- [Task description]:
Please copy out every line of the material below word for word, with nothing changed or left out.

- [Records for the task]:
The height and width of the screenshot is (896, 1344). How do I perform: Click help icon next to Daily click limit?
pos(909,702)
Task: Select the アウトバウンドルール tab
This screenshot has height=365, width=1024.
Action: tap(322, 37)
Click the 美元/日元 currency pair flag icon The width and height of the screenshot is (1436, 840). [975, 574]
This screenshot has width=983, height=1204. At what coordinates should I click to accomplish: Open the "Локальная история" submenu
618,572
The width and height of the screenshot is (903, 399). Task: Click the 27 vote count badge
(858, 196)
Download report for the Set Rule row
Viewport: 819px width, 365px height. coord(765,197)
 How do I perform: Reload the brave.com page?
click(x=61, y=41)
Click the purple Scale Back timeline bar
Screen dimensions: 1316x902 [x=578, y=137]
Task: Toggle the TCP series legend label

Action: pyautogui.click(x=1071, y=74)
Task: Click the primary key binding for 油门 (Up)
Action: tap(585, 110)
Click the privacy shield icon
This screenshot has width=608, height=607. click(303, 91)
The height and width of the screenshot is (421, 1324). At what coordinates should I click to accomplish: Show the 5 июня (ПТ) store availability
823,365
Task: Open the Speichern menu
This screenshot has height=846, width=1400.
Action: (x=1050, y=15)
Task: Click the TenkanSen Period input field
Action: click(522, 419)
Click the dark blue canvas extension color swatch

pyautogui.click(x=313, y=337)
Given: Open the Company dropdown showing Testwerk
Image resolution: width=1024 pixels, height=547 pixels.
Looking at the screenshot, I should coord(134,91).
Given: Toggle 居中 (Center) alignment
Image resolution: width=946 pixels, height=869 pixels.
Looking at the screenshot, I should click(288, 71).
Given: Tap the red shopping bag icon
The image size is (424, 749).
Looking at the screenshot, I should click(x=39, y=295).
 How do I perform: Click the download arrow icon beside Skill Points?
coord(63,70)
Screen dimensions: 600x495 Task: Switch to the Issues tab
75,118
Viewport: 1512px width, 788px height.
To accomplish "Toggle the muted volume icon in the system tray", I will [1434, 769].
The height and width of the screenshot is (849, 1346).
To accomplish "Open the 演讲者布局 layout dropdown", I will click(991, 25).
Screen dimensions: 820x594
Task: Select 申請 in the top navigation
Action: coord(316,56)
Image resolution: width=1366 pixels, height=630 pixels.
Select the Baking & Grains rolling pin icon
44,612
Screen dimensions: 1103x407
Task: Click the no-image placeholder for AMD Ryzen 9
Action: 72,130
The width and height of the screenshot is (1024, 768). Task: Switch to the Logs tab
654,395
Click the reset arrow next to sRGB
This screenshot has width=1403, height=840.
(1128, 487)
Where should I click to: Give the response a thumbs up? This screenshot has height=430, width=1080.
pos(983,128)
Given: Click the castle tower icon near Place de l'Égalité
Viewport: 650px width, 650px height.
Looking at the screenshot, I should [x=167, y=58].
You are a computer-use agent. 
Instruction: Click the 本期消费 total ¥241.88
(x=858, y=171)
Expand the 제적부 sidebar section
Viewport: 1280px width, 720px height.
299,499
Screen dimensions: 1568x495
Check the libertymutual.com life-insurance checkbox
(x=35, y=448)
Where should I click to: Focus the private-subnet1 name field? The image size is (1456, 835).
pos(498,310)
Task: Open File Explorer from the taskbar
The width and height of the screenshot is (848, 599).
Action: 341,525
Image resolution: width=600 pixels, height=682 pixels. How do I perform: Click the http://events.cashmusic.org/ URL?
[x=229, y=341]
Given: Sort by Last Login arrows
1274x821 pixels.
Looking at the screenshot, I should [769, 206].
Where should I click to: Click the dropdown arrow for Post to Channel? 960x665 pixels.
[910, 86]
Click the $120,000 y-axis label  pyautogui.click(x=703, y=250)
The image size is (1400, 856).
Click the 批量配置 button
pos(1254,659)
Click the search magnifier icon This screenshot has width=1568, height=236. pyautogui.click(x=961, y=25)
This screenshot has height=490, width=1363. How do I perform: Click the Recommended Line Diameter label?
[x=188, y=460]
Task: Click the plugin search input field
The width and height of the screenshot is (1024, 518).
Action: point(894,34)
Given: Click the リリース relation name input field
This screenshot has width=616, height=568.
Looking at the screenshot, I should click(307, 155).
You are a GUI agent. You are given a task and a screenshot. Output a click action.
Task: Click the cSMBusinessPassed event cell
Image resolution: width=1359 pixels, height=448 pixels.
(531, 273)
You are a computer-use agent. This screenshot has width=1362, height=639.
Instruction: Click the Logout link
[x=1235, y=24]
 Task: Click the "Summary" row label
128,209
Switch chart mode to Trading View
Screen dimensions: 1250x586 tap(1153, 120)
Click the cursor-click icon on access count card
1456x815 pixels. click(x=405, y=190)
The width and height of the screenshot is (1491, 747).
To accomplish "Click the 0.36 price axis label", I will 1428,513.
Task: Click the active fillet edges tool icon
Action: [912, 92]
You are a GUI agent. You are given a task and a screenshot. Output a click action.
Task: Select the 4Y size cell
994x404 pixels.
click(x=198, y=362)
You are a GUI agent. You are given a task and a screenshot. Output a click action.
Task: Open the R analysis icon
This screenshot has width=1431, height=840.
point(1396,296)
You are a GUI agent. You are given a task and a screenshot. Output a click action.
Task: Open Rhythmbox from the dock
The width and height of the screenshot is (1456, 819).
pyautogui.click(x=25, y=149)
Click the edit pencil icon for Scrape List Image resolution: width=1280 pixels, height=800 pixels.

- [Answer to this exercise]:
The height and width of the screenshot is (896, 1344). How do I perform: Click help icon next to Daily click limit?
pos(909,702)
Task: Select the アウトバウンドルール tab
This screenshot has height=365, width=1024.
Action: tap(322, 37)
Click the 美元/日元 currency pair flag icon The width and height of the screenshot is (1436, 840). [975, 574]
This screenshot has width=983, height=1204. At what coordinates should I click to accomplish: Open the "Локальная история" submenu
618,572
The width and height of the screenshot is (903, 399). Task: Click the 27 vote count badge
(858, 196)
Download report for the Set Rule row
Viewport: 819px width, 365px height. coord(765,197)
 How do I perform: Reload the brave.com page?
click(x=61, y=41)
Click the purple Scale Back timeline bar
Screen dimensions: 1316x902 [x=578, y=137]
Task: Toggle the TCP series legend label

Action: pyautogui.click(x=1071, y=74)
Task: Click the primary key binding for 油门 (Up)
Action: tap(585, 110)
Click the privacy shield icon
This screenshot has width=608, height=607. click(303, 91)
The height and width of the screenshot is (421, 1324). At what coordinates should I click to accomplish: Show the 5 июня (ПТ) store availability
823,365
Task: Open the Speichern menu
This screenshot has height=846, width=1400.
Action: (x=1050, y=15)
Task: Click the TenkanSen Period input field
Action: click(522, 419)
Click the dark blue canvas extension color swatch

pyautogui.click(x=313, y=337)
Given: Open the Company dropdown showing Testwerk
Image resolution: width=1024 pixels, height=547 pixels.
Looking at the screenshot, I should coord(134,91).
Given: Toggle 居中 (Center) alignment
Image resolution: width=946 pixels, height=869 pixels.
Looking at the screenshot, I should click(288, 71).
Given: Tap the red shopping bag icon
The image size is (424, 749).
Looking at the screenshot, I should click(x=39, y=295).
 How do I perform: Click the download arrow icon beside Skill Points?
coord(63,70)
Screen dimensions: 600x495 Task: Switch to the Issues tab
75,118
Viewport: 1512px width, 788px height.
To accomplish "Toggle the muted volume icon in the system tray", I will [1434, 769].
The height and width of the screenshot is (849, 1346).
To accomplish "Open the 演讲者布局 layout dropdown", I will click(991, 25).
Screen dimensions: 820x594
Task: Select 申請 in the top navigation
Action: coord(316,56)
Image resolution: width=1366 pixels, height=630 pixels.
Select the Baking & Grains rolling pin icon
44,612
Screen dimensions: 1103x407
Task: Click the no-image placeholder for AMD Ryzen 9
Action: 72,130
The width and height of the screenshot is (1024, 768). Task: Switch to the Logs tab
654,395
Click the reset arrow next to sRGB
This screenshot has width=1403, height=840.
(1128, 487)
Where should I click to: Give the response a thumbs up? This screenshot has height=430, width=1080.
pos(983,128)
Given: Click the castle tower icon near Place de l'Égalité
Viewport: 650px width, 650px height.
Looking at the screenshot, I should [x=167, y=58].
You are a computer-use agent. 
Instruction: Click the 本期消费 total ¥241.88
(x=858, y=171)
Expand the 제적부 sidebar section
Viewport: 1280px width, 720px height.
299,499
Screen dimensions: 1568x495
Check the libertymutual.com life-insurance checkbox
(x=35, y=448)
Where should I click to: Focus the private-subnet1 name field? The image size is (1456, 835).
pos(498,310)
Task: Open File Explorer from the taskbar
The width and height of the screenshot is (848, 599).
Action: 341,525
Image resolution: width=600 pixels, height=682 pixels. How do I perform: Click the http://events.cashmusic.org/ URL?
[x=229, y=341]
Given: Sort by Last Login arrows
1274x821 pixels.
Looking at the screenshot, I should [769, 206].
Where should I click to: Click the dropdown arrow for Post to Channel? 960x665 pixels.
[910, 86]
Click the $120,000 y-axis label  pyautogui.click(x=703, y=250)
The image size is (1400, 856).
Click the 批量配置 button
pos(1254,659)
Click the search magnifier icon This screenshot has width=1568, height=236. pyautogui.click(x=961, y=25)
This screenshot has height=490, width=1363. How do I perform: Click the Recommended Line Diameter label?
[x=188, y=460]
Task: Click the plugin search input field
The width and height of the screenshot is (1024, 518).
Action: point(894,34)
Given: Click the リリース relation name input field
This screenshot has width=616, height=568.
Looking at the screenshot, I should click(307, 155).
You are a GUI agent. You are given a task and a screenshot. Output a click action.
Task: Click the cSMBusinessPassed event cell
Image resolution: width=1359 pixels, height=448 pixels.
(531, 273)
You are a computer-use agent. This screenshot has width=1362, height=639.
Instruction: Click the Logout link
[x=1235, y=24]
 Task: Click the "Summary" row label
128,209
Switch chart mode to Trading View
Screen dimensions: 1250x586 tap(1153, 120)
Click the cursor-click icon on access count card
1456x815 pixels. click(x=405, y=190)
The width and height of the screenshot is (1491, 747).
To accomplish "Click the 0.36 price axis label", I will 1428,513.
Task: Click the active fillet edges tool icon
Action: [912, 92]
You are a GUI agent. You are given a task and a screenshot. Output a click action.
Task: Select the 4Y size cell
994x404 pixels.
click(x=198, y=362)
You are a GUI agent. You are given a task and a screenshot. Output a click action.
Task: Open the R analysis icon
This screenshot has width=1431, height=840.
point(1396,296)
You are a GUI agent. You are given a task and a screenshot. Output a click action.
Task: Open Rhythmbox from the dock
The width and height of the screenshot is (1456, 819).
pyautogui.click(x=25, y=149)
Click the edit pencil icon for Scrape List Image resolution: width=1280 pixels, height=800 pixels.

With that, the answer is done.